La paura non è un sentimento razionale, come d’altronde la maggior parte delle cose che ci circondano. Ne ero sempre stato cosciente, eppure quella sera mi sembrava così difficile credere a quelle stesse parole, che tante volte avevo sentito ed altrettante avevo pronunciato. 
Sempre elogiato per la mia intelligenza, i miei nervi saldi, la mia innata capacità di essere impassibile in ogni situazione. Non è esattamente così. 
Anche le certezze più solide crollano, prima o poi. Anche quelle che credevi dure come rocce. Dopotutto, anche le rocce si disintegrano, erose dallo scorrere delle epoche od indebolite dalle intemperie. 

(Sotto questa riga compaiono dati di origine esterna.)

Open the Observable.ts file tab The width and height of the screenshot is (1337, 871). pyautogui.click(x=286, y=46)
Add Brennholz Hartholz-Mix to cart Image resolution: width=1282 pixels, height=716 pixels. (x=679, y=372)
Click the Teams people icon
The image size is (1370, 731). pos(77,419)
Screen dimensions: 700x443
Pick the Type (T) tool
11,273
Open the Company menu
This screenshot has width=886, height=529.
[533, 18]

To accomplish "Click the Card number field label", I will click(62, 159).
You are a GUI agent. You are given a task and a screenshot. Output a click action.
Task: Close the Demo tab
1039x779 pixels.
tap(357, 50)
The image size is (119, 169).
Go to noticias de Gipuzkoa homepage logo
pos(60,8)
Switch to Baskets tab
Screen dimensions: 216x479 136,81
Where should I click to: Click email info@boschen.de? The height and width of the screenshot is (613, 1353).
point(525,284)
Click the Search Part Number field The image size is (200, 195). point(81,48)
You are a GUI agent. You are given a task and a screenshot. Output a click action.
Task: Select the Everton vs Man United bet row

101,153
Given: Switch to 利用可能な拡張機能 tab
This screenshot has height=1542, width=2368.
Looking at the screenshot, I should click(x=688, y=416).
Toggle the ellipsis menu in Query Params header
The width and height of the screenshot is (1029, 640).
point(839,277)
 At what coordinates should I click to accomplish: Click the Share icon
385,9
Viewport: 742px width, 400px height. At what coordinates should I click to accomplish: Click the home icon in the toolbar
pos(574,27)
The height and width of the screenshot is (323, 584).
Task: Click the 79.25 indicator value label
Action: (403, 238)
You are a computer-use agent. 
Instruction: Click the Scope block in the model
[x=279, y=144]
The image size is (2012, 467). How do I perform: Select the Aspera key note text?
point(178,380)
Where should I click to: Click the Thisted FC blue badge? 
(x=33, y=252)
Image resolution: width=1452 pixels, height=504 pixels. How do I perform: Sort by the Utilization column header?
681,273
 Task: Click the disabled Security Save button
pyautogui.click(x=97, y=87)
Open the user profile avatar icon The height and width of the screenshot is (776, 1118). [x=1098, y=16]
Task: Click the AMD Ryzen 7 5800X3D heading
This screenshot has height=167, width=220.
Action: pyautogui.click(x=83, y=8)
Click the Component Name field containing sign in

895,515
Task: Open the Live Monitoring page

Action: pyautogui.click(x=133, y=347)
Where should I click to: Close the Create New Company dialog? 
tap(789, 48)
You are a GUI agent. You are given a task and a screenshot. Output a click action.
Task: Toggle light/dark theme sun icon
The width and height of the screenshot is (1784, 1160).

Probabilmente per me, quella notte, fu un insieme di entrambe le cose. 
La prima volta che piansi me la ricordo bene. Avevo sei anni ed erano appena giunti a casa degli assistenti sociali. Dissero che i miei genitori erano morti in un terribile incidente. Non piansi lì, sul momento, non avevo ancora somatizzato la notizia. Quella notte, mentre mia sorella dormiva tranquilla, ignara di tutto -non avevo avuto cuore di rivelarle la verità, non subito perlomeno- piansi in silenzio, incapace di mettere un freno alle mie lacrime. Mi ero sentito completamente solo, abbandonato.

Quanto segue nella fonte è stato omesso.